NF-kB inhibition by bortezomib permits IFN-g-Activated RIP1 kinase-dependent necrosis in renal cell carcinoma

Advanced renal cell carcinoma (RCC) is an invariably fatal cancer. Currently, small-molecule inhibitors that target cell growth, angiogenesis, or nutrient-sensing pathways represent the primary pharmacologic interventions for this disease, but these inhibitors only delay tumor progression and are not curative. The cytokine IFN-g showed the potential to provide lasting remission in several phase I/II trials for advanced RCCs, but subsequent trials, including a multicenter phase III study using IFN-g as a monotherapy for RCCs, were less promising. Notably, these trials were designed to exploit the indirect immunomodulatory effects of IFN-g, whereas its direct antitumor properties-including its ability to trigger programmed cell death in tumors- remain mostly untapped. Here, we show that the proteasome inhibitor bortezomib (PS-341, Velcade) sensitizes otherwise resistant RCC cells to direct necrotic death by IFN-g.
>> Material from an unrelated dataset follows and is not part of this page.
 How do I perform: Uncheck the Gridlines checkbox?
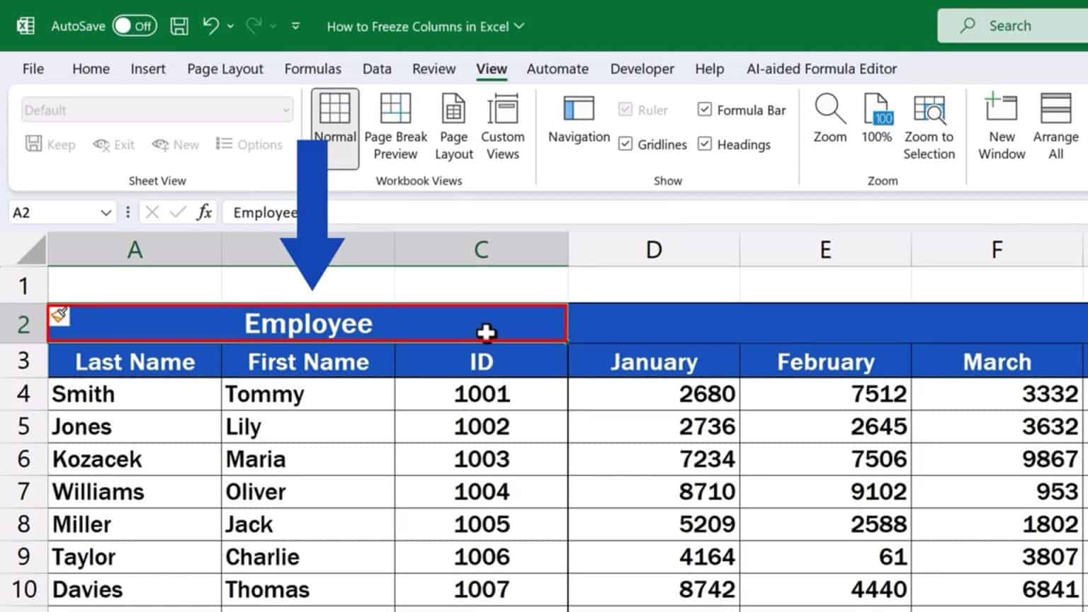tap(626, 144)
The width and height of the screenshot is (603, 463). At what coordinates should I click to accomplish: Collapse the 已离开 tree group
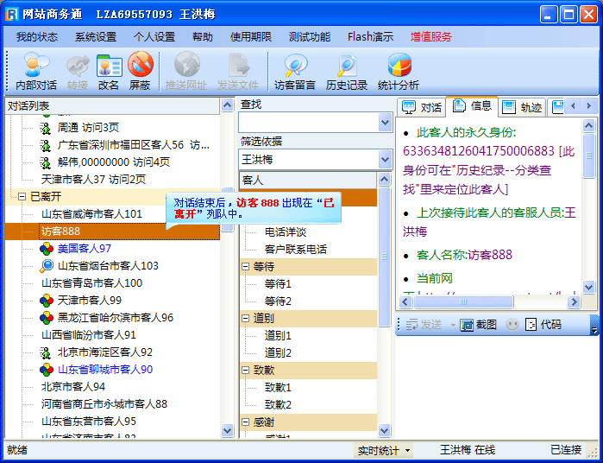click(x=22, y=197)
Mechanistically, we show that bortezomib functions, at least in part, by inhibiting prosurvival NF-kB signaling. In the absence of this signal, IFN-g triggers programmed necrosis (or "necroptosis") dependent on the kinase RIP1. When taken together with the observation that NF-kB signaling is elevated in RCCs, these results provide rationale for the combined use of IFN-g and bortezomib in the treatment of metastatic RCCs. Mol Cancer Ther; 12(8); 1568-78.